TASK ITEM
Starting at the line that has "Privacy Policy (48, 2564)" and stopping after the line that has "Gestione cookie", reproduce the listing below exactly; omit everything else.

EXTRACTED RECORDS
┄┄┄┄┄┄┄┄┄┄
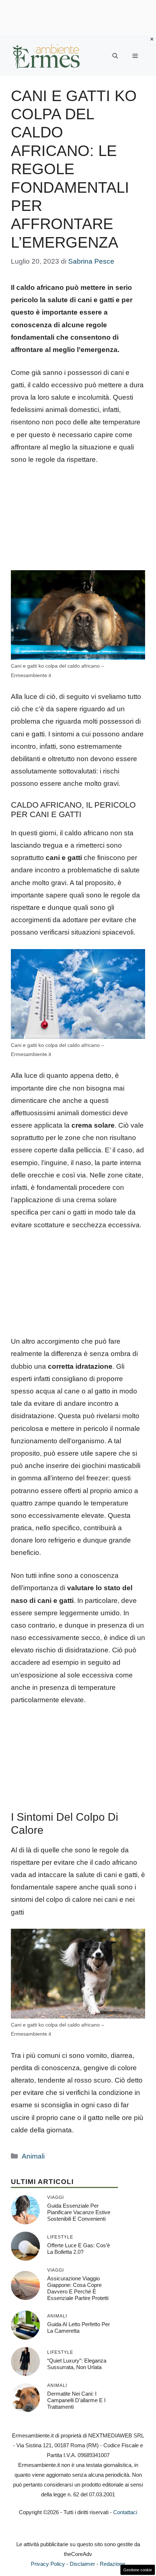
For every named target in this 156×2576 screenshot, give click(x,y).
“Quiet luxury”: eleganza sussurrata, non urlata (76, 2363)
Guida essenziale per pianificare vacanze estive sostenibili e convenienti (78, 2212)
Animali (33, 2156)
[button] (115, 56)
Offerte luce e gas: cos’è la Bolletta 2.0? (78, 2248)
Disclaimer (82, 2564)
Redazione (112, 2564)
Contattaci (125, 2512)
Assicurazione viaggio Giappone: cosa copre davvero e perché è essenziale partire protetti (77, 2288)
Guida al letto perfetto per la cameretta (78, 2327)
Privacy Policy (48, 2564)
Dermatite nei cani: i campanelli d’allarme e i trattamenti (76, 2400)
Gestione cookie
┄┄┄┄┄┄┄┄┄┄
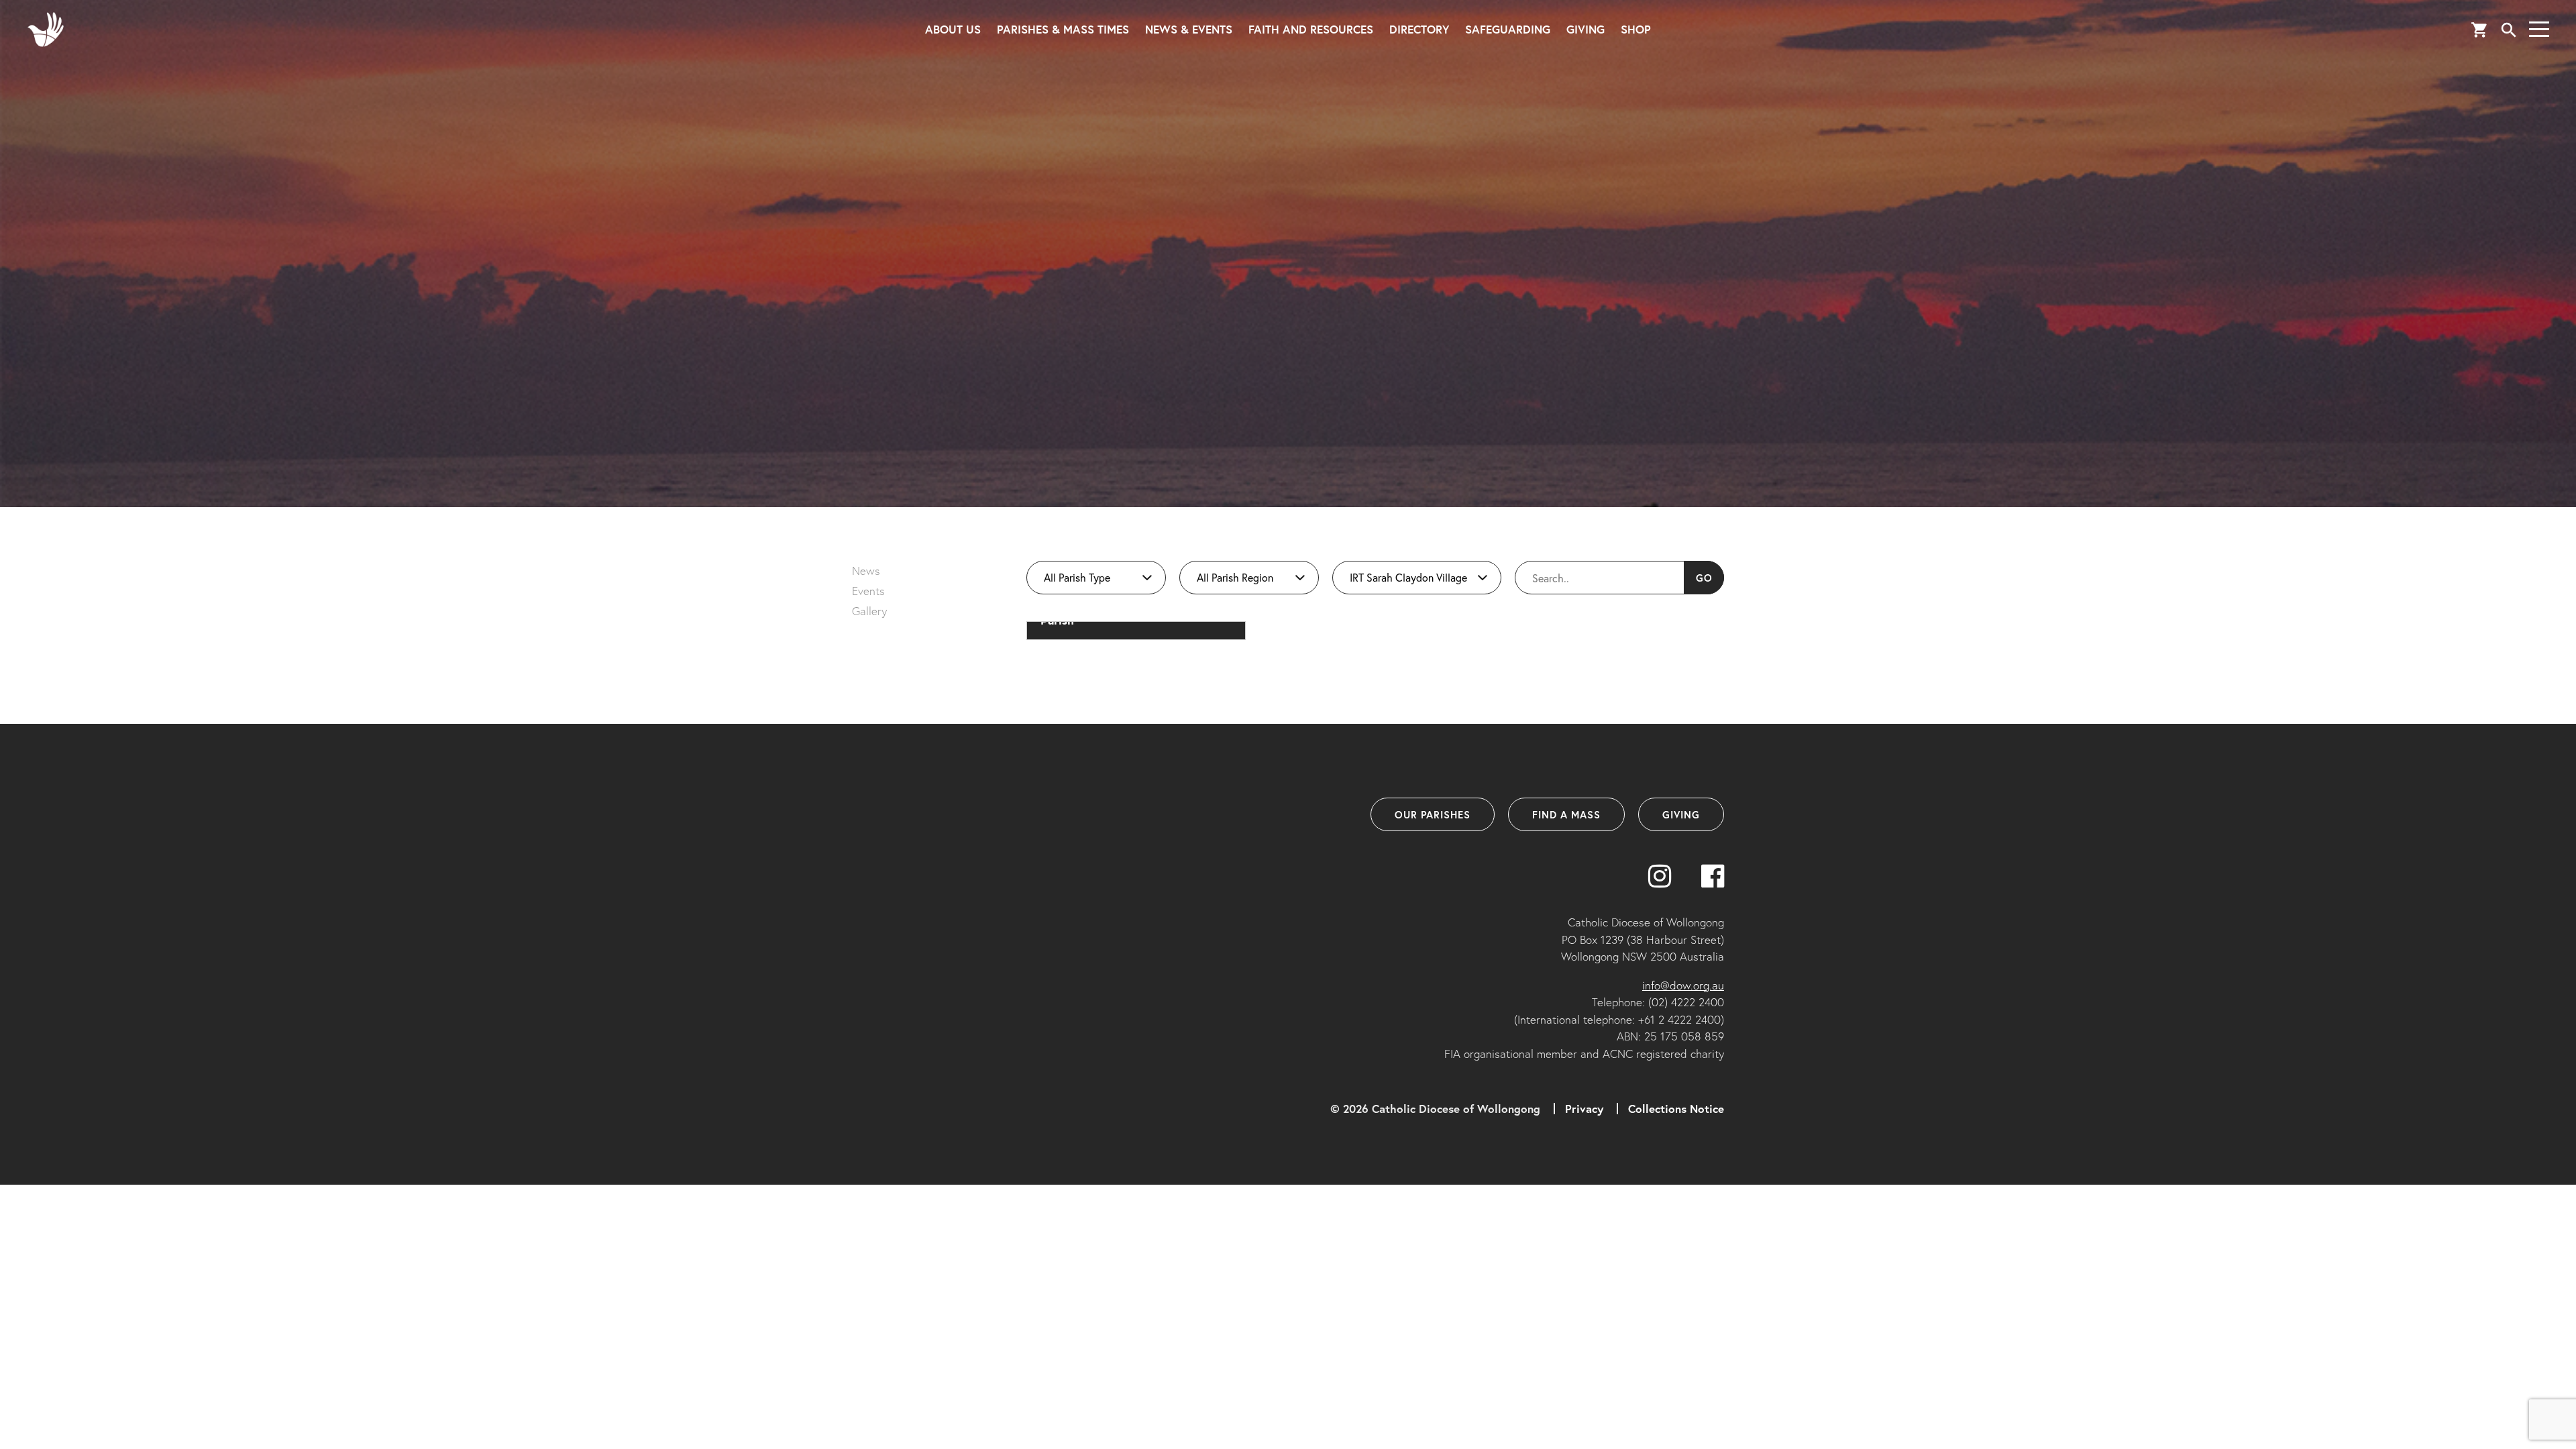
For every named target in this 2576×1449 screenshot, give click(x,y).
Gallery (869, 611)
┄┄┄┄┄┄┄┄┄┄
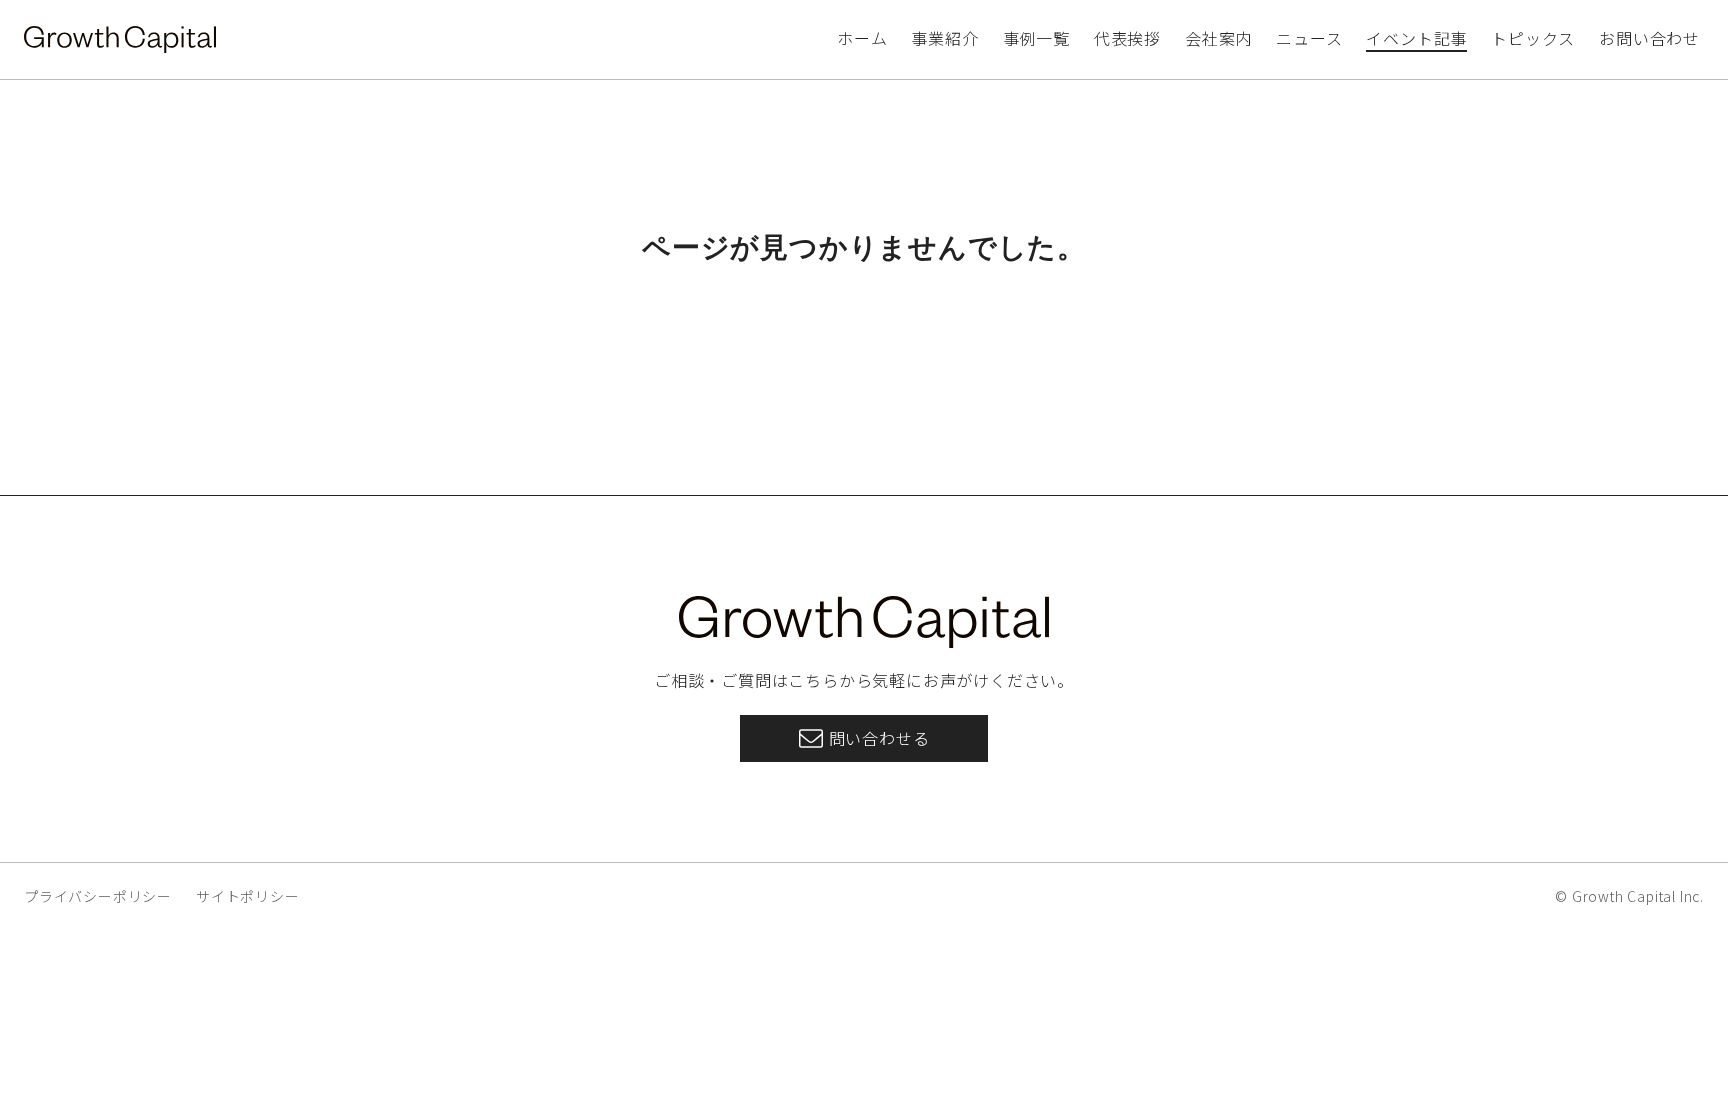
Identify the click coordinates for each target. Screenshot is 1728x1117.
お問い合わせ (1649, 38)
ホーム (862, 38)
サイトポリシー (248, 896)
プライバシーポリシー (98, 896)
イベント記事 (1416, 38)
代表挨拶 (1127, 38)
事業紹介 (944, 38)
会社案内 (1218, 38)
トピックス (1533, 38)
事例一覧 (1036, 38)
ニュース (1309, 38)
┄┄┄┄┄┄┄┄┄┄
SOLUTION BELOW
Privacy Policy (48, 2564)
Dermatite nei cani: i campanelli d’allarme e i trattamenti (76, 2400)
Gestione cookie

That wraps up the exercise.